# Ordu/ SRAM Red Issues



## tribalfyre (May 5, 2010)

Hi guys,

I've recently bought a 1st generation (2008 I think) Orbea Ordu, initially running on an Ultegra groupset and Zipp 404 clinchers. I decided to sell the Ultegra and 404s in order to upgrade to SRAM Red with R2C Shifters. The guy from my local bike shop informed me during the course of the upgrade of 2 issues: 

Issue #1: The R2C shifters cannot shift the front derailleur up to the big chainring. According to him, a combination of shallow shifter angle and internal cabling issues from the 1st gen frame were the factors. If I insist on the cable tension making up for the lack of shifter "leverage", he said it could probably damage the cable housing within the frame, resulting in sluggish shifting.

Solution proposed: Change shifters to 900 TT. These are not what I would have preferred but they do have a bigger shifting angle;

Issue #2: The SRAM red front derailleur cannot shift properly. According to the guy, since the SRAM derailleur sits closer to the frame than other brands, and given the Ordu's frame design, the derailleur gets snagged on the shift cable every time it shifts.

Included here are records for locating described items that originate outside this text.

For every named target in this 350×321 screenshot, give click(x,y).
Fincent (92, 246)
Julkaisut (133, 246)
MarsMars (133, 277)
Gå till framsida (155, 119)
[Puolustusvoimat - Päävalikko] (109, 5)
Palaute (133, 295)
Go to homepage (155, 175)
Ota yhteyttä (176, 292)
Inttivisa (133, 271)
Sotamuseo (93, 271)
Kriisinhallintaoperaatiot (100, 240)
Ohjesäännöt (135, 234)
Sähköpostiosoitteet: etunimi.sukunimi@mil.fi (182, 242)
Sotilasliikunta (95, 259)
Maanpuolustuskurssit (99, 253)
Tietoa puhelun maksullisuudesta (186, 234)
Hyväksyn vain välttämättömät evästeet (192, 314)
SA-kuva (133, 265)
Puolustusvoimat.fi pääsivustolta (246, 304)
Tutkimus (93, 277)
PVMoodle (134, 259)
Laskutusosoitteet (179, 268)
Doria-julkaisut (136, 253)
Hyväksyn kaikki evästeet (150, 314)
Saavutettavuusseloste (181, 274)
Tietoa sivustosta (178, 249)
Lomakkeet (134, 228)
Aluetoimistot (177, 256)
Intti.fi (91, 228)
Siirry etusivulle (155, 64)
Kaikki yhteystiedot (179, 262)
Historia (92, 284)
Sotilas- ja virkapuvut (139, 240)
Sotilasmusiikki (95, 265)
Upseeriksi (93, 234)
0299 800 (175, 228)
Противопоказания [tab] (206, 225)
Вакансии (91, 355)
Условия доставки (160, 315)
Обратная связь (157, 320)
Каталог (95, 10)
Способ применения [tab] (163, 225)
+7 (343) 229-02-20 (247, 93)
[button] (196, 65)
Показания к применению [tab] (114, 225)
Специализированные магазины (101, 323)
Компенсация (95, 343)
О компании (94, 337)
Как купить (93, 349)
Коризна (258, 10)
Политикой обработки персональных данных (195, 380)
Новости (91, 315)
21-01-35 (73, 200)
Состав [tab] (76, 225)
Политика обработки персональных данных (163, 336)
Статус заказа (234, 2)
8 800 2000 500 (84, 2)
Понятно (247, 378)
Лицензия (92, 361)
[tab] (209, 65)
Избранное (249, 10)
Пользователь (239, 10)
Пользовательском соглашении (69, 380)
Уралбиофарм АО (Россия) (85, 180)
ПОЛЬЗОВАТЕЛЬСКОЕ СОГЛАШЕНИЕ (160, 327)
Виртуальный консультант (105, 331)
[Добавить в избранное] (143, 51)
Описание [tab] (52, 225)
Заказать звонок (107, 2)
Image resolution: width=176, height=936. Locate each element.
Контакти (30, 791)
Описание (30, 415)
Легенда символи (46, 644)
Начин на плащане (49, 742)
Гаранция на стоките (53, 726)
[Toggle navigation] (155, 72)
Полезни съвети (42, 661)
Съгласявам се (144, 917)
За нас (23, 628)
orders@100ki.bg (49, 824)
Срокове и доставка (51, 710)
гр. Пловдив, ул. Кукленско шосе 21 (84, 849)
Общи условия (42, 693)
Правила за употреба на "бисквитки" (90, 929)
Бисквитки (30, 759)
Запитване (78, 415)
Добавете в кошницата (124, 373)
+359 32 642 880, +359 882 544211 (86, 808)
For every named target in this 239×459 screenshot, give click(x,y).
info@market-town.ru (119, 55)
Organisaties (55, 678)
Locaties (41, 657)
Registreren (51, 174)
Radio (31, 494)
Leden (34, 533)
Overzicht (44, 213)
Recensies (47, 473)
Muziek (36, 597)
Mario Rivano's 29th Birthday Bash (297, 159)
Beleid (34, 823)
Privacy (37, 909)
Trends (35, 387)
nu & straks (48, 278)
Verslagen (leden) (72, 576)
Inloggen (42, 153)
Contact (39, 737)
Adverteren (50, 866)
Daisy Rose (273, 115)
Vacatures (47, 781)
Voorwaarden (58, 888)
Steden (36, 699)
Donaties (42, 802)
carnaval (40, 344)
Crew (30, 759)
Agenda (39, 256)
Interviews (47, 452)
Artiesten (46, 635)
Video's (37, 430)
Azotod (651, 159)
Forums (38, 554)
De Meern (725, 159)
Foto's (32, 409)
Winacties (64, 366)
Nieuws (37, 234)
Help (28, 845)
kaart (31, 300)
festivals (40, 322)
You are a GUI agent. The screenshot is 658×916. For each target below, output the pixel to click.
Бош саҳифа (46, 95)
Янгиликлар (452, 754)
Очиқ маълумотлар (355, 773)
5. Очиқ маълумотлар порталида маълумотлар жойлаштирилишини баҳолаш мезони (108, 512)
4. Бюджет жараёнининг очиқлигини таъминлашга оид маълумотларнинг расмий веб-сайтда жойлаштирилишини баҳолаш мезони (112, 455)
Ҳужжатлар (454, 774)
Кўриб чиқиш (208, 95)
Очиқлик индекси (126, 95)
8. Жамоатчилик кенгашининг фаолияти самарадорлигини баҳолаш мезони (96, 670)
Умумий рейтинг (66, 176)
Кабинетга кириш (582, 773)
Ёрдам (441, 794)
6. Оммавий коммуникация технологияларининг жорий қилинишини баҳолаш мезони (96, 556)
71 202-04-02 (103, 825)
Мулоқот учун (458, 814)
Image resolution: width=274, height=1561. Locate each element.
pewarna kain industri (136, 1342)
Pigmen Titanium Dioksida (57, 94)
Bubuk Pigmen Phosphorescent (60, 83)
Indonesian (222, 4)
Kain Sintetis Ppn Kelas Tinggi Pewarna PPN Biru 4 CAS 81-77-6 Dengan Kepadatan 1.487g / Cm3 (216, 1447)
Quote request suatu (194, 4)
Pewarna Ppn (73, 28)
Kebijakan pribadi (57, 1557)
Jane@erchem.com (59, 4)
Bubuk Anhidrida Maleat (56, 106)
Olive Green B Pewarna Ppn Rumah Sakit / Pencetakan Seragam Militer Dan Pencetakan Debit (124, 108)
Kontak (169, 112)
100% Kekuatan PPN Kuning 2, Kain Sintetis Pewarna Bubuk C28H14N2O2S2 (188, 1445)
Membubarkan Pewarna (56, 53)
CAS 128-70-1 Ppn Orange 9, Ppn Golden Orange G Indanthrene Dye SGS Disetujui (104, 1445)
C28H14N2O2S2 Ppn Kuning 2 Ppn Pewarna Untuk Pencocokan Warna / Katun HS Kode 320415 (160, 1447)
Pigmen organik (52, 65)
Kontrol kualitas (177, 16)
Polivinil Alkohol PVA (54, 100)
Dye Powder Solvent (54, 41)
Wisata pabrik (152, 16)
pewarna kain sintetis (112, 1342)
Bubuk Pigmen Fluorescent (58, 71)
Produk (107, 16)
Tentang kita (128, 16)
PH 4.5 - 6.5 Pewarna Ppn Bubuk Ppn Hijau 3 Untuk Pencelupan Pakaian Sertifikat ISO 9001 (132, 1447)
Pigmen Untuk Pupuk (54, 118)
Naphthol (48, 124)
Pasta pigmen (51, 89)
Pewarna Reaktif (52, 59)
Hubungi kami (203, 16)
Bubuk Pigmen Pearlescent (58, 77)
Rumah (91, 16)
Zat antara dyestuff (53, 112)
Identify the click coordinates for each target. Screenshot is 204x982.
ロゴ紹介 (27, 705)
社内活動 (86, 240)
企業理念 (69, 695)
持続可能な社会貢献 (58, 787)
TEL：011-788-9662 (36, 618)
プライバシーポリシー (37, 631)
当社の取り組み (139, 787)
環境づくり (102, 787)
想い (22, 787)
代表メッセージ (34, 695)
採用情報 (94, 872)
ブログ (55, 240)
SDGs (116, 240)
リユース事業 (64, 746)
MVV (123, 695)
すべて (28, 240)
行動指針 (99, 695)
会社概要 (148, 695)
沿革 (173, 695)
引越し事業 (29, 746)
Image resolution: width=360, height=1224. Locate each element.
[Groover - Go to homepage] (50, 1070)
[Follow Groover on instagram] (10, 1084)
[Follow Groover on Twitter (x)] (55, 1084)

Solution proposed: Change the SRAM derailluer to Dura-Ace. Again, not what I would have preferred, but it is working.

Tha bike shop guy's bottom line is that it's not an issue with SRAM Red, but more with the frame being first gen, and that the newer Ordu's do not have this issue. I would tend to believe him, but would also like to hear from you guys.

Any thoughts?


----------



## WhyRun (Dec 29, 2008)

DA front derailleur is pretty solid, I wouldn't use a Red FD anyway. Ti cage isn't as durable, and thats the only difference betwen Force and Red. Two, lots of bike companies have silly problems. Cervelo made its S3 rear triangle such that you couldn't fit on a whole host of factory-built wheels. These things happen, unfortunately.

You could always get a second opinion, (I would) or email Orbea yourself, they will respond. Hopefully you get the problem resolved such that you're happy. They sold that bike with a Red Group in 2008, I believe... specs below were 2009, so I removed them.


----------